Epidermal growth factor receptor (EGFR)-tyrosine kinase inhibitors (TKIs) are the standard first-line therapy for NSCLC patients harboring activating EGFR mutations [3, 4]. Results have shown that orally taken TKIs not only bring survival benefit to specific population, but have also been well tolerated compared to traditional chemotherapy [5, 6]. There are diverse kinds of EGFR-TKIs in clinicial use currently, and studies of these drugs have included populations with many different baseline characteristics, including age. However, to the best of our knowledge, no prospective trials have been conducted specifically in elderly patients. Some trials accrued an older cohort, such as the EURTAC trial [7] and the BR.21 study [8], which indicated that EGFR-TKIs improved survival but yielded a worse adverse event profile in elderly patients. In the older cohort of the BR.21 study, elderly patients had significantly more overall and severe (grade 3 and 4) toxicity compared with young patients, and were more likely to cease treatment due to treatment-related adverse events [9].

Therefore, this study was designed to explore the optimal first-line regimens by comparing diverse strategies for elderly and non-elderly EGFR-mutated NSCLC patients by comparing the efficacy of diverse first-line treatments with gefitinib, erlotinib, afatinib, dacomitinib, and osimertinib, either as monotherapy or combining with other anti-tumor therapy such as chemotherapy and anti-angiogenic agents, for elderly and non-elderly patients harboring activating EGFR mutations (exon 19 deletion or exon 21 L858R mutation) NSCLC by conducting a network meta-analysis (NMA) of all available evidence in the literature, so as to explore the optimal treatment for both population. By synthesizing direct and indirect evidence, NMAs could compare a number of interventions with diverse comparators simultaneously, which is applied under the circumstance of lacking head-to-head trial data [10].

Methods

Participants and methods

The Preferred Reporting Items for Systematic Reviews and Meta-Analyses (PRISMA) statement [11] statement was utilized as a reporting guideline. The registration of this protocol can be found on the International Platform of Registered Systematic Review and Meta-analysis Protocols (INPLASY), which is available https://inplasy.com/inplasy-2020-10-0061/.

Searching strategies

This systematic literature review was designed to assess the efficacy of diverse first-line therapy for elderly and non-elderly NSCLC patients harboring activating EGFR mutations from clinical trials. Related publications were searched and screened in PubMed, EMBASE and the Cochrane Central Register of Controlled Trials databases before September 30, 2020. The combinations of Medical Subject Headings (MESH) terms (ie, “NSCLC”, “EGFR”, “TKI”, “PFS”, “OS” and “Randomized Controlled Trial”, “RCT”) and free text words were used for searching. Supplemented literature search was conducted for included potential studies in meeting libraries of American Society of Clinical Oncology (ASCO), European Society of Medical Oncology (ESMO), European Cancer Conference (ECC), and World Conference (WCLC) on Lung Cancer. Details were presented in previous study [12]. The searching strategies were shown in Table S1, S2, and S3.

Outcome definition

The primary outcome was progression free survival (PFS), and the secondary outcome was overall survival (OS).

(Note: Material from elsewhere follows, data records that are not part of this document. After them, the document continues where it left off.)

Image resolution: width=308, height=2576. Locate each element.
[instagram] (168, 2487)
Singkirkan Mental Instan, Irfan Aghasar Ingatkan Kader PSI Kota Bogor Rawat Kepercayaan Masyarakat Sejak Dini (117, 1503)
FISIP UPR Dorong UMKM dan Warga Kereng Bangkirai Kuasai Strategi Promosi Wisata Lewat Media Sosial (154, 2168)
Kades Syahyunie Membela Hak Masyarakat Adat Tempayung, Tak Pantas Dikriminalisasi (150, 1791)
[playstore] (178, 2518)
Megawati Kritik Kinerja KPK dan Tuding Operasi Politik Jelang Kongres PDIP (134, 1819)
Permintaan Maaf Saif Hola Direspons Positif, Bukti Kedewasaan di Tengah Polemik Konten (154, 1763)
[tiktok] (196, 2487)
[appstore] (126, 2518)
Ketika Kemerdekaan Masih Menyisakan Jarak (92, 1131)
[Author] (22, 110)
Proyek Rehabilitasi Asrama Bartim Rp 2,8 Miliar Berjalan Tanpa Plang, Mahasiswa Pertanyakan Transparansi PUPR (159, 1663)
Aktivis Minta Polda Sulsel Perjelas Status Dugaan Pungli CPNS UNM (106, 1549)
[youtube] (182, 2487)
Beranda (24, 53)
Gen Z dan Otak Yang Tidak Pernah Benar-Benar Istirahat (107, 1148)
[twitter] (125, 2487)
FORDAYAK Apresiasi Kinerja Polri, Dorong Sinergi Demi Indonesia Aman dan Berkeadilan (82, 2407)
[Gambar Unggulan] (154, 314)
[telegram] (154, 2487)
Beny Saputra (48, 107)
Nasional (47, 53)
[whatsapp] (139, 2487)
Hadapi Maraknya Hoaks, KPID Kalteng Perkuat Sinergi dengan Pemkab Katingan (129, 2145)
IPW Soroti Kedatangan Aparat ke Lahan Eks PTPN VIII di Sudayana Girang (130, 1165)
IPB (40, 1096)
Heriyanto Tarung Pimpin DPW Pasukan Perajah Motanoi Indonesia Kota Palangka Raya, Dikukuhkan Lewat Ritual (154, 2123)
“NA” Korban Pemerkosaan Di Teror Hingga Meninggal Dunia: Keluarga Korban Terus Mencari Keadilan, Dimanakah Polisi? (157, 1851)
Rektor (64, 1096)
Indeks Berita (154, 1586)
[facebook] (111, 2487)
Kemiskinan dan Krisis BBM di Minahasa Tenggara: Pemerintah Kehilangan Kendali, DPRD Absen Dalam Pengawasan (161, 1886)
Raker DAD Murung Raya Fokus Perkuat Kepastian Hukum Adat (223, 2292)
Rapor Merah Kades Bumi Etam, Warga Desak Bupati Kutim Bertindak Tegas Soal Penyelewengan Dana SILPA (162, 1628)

Eligibility and study selection

Eligible studies were stage IIb/III randomized controlled trials (RCTs) that compared that efficacy of first-line strategies with a single EGFR-TKI or the combination therapy with EGFR-TKI to another TKI or to TKI monotherapy or to standard platinum-based chemotherapy for stage IIIB/IV NSCLC patients harboring activating EGFR mutation.

Inclusion criteria were defined as followings: 1) Types of participants: Advanced NSCLC patients with activating EGFR mutation; 2) Types of interventions: EGFR-TKIs with or without anti-angiogenic agent; 3) Types of controls: EGFR-TKIs or chemotherapy; 4) Types of outcomes: OS, PFS; 5) Types of studies: RCTs.

Data extraction and quality assessment

Based on the inclusion and exclusion criteria listed above, eligible studies were initially screened by reading the titles and abstracts of all identified record. Paper evaluations and data extraction were performed by two members, Z. and YZ independently, and cases of discrepancy was resolved by a third expert, JL The risk of biased were further assessed with the Cochrane risk-of-bias tool [13]. Snowball search for reference lists of published systematic reviews and meta-analyses were reviewed.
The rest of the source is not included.